**Material provided**
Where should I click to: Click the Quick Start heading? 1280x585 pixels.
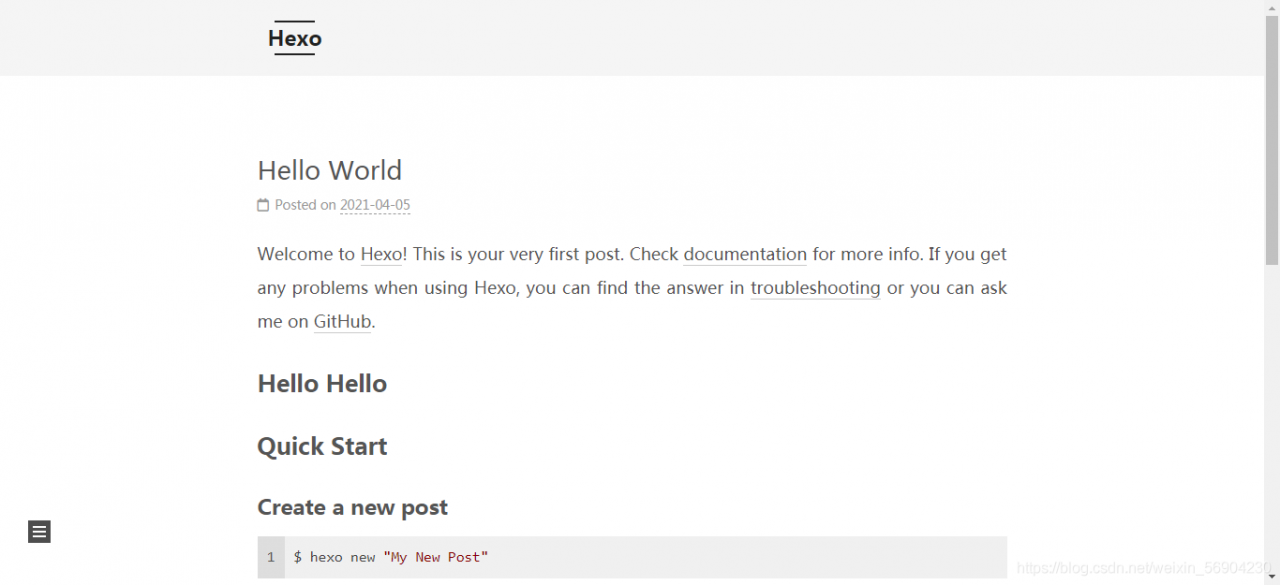(322, 446)
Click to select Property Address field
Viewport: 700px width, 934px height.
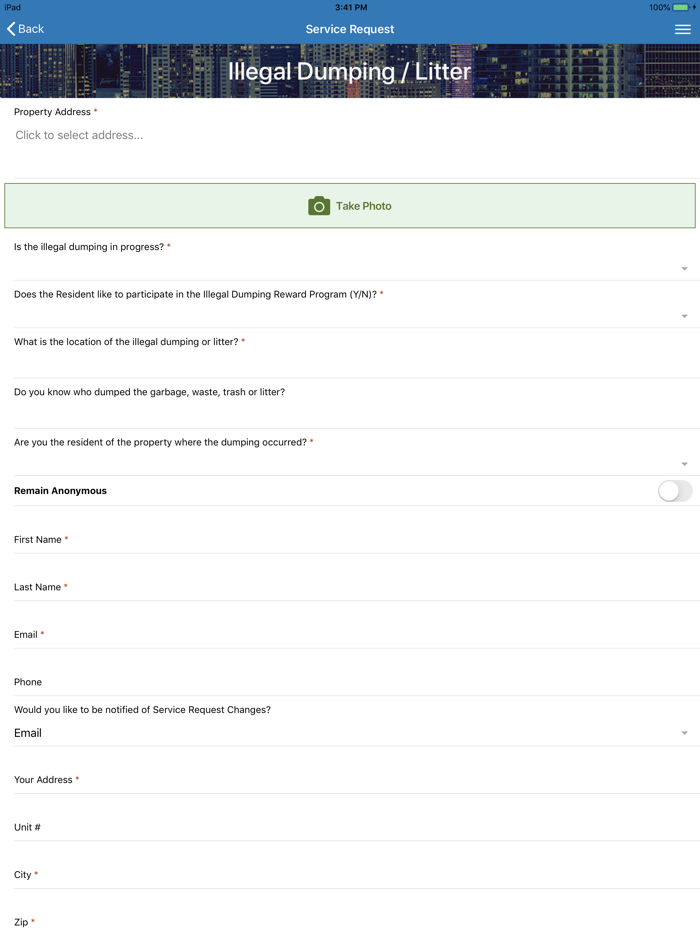(x=350, y=136)
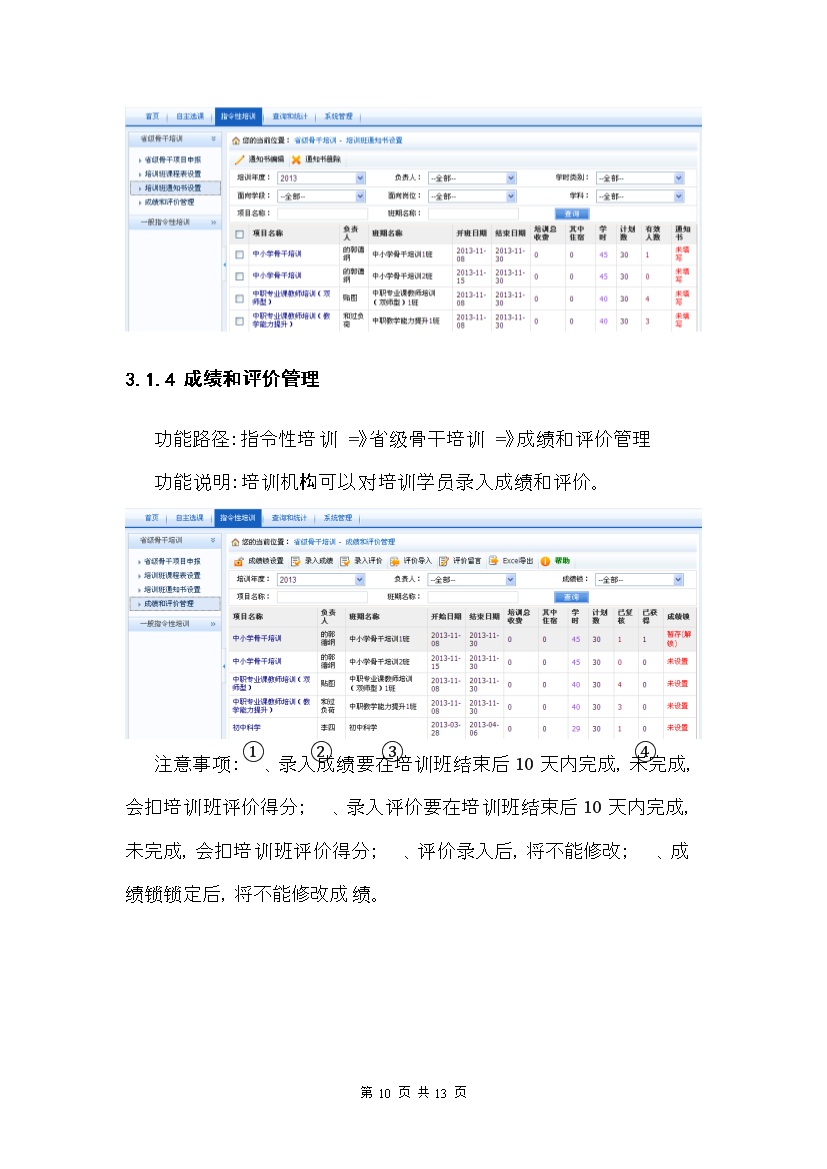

**Your instructions**
Set down, in exact form, only the lines that start at the one containing "Click to select Property Address field" and finish at the last line of the material; pictures do not go in.

**Solution**
Click to select Property Address field
Viewport: 700px width, 934px height.
(x=350, y=136)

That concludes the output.